== Required action ==
Restate word for word the opening line of the data below and every line after it until the line with "Screen dimensions: 622x470", that line too, but not the pictures.

== Material for this exercise ==
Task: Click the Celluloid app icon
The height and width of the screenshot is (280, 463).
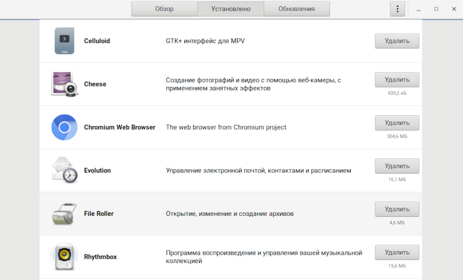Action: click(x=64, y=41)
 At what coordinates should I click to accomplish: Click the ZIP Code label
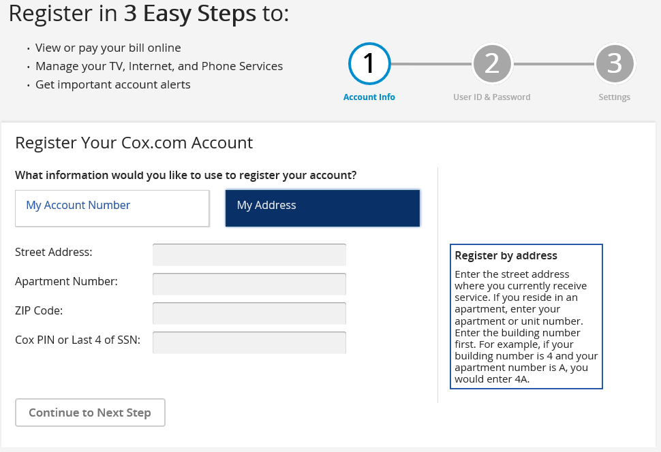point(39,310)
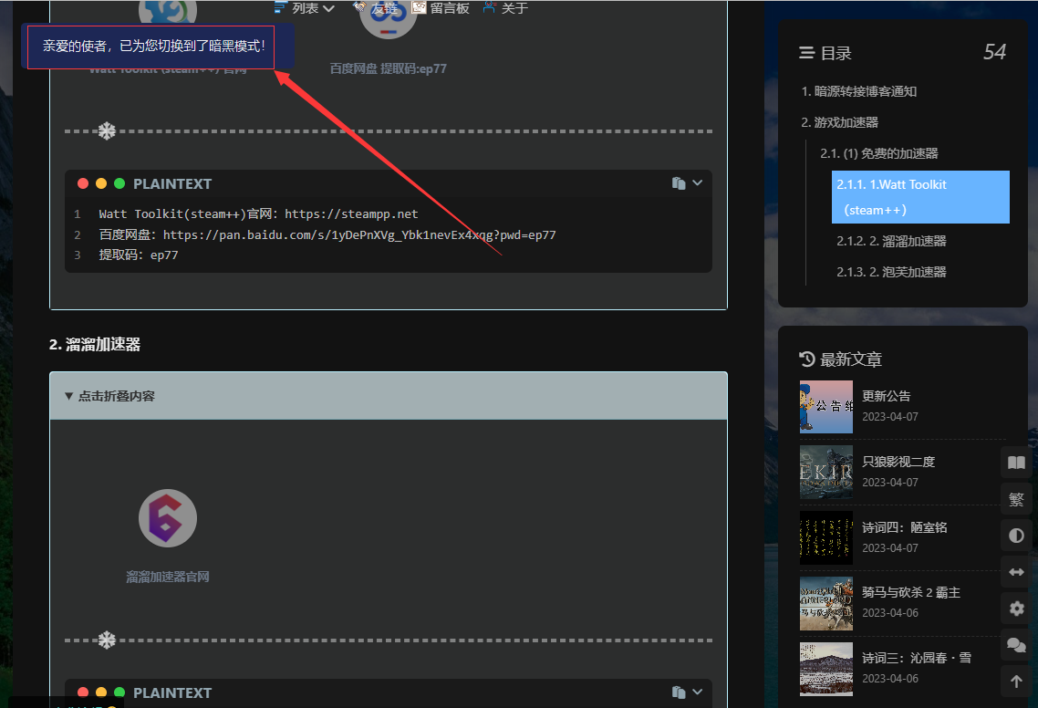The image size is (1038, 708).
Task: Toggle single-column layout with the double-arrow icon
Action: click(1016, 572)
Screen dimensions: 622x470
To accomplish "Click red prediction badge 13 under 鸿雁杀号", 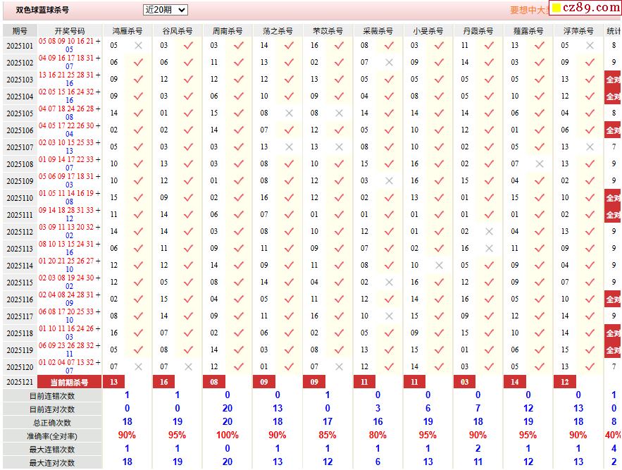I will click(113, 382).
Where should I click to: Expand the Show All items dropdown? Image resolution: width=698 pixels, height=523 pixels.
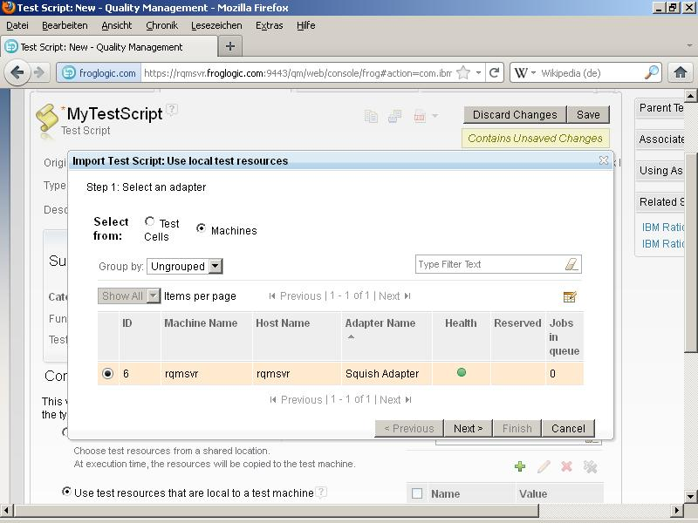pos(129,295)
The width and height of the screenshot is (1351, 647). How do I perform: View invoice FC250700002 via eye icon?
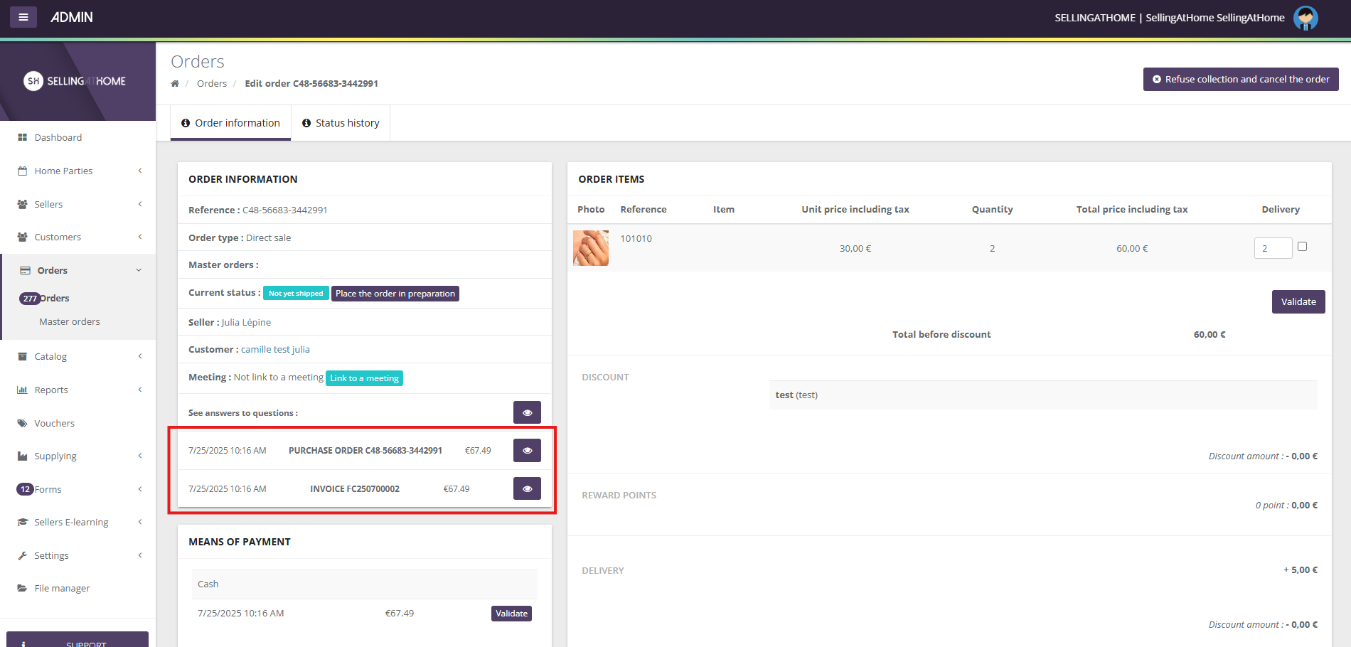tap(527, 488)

== Exercise result ==
Task: Click the Celluloid app icon
The height and width of the screenshot is (280, 463).
Action: click(x=64, y=41)
 At what coordinates should I click to accomplish: Click the ZIP Code label
point(39,310)
The image size is (1038, 708).
Task: Toggle single-column layout with the double-arrow icon
Action: click(1016, 572)
Screen dimensions: 622x470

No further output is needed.